Gretchen Kambe Gelke: So I don't agree in having that disparity. I'm very fundamentally data driven. And I believe that some of the best work is informed by data by instance. And so that's ultimately the advantage that I've brought to the table in a lot of the places where I've ended up in the role I'm in, in, in my ability to grow myself in my career.
Alex Smith: What advice do you have for new designers that might be entering the field today? Very competitive fields. And a long career ahead for many of them.
Gretchen Kambe Gelke: Yeah, I think the main one for me is really being curious and really getting, never halting the learning and becoming complacent. And the reason why is because just like your career has an entire journey associated with it, where there's going to be many, many milestones. There's going to be ups, there's going to be downs, there's going to be strange twists. The thing is, throughout that entire career and that journey, right, you need to have a sense of where you're going. That's your long term. But you also need to know where you're at right now and what you can do right now to think about what's going to help you grow and be better where you're at versus where you want to be next. And then ultimately where you're trying to hit. This gets back to this perspective I have and I always talk to people about the horizons and it's horizons matter. They matter as a leader, but they also matter as an IC. That you're thinking about, what am I doing right now to make sure I'm better at my job, better, you know, growing my skills and performing at the top that I can for my company for whatever the immediate goal is.
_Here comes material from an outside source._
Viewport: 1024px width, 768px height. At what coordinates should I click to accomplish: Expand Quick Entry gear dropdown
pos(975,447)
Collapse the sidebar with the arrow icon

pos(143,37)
Whether it's getting the bigger project, you know, building up to a promotion, getting better visibility for the work you're doing. I mean, there's a lot of, you know, the immediate goals that you might be working on. But also like, how do you want to grow within that company or how do you want to leverage that company to grow to the next company. When I interview and I see people, you know, it's almost trite to ask the question, what do you want to be doing in five years? What do you want to be doing in 10 years? But the people who've thought about it, those are the ones who, you know, are going to be engaged in not just their own growth, but the growth of the company and the organization and the team.
Alex Smith: Yeah.
Gretchen Kambe Gelke: Because they're on a mission. And so it gets intimidating, but you know, the few times I forgot to think about the long term plan are the few times I stagnated in my career.
Alex Smith: Gretchen, where would you point people to learn, to learn more about what we're chatting about?
Gretchen Kambe Gelke: So for PLG in particular, the founders of this company have some really good information available for how they did it. And I think that it's some outstanding resources, both some interviews, some stuff on YouTube, but there's some great articles out there. And JumpCloud has done an amazing job. So I highly recommend checking it out if you're interested in learning more about PLG and a success story. So major kudos for what this company and what we've accomplished here.
Alex Smith: Yeah, I'll definitely dive into those, I'm always interested in learning how to, how to actually do PLG. And Gretchen, thanks so much for joining the show today.
Gretchen Kambe Gelke: My pleasure. Thank you.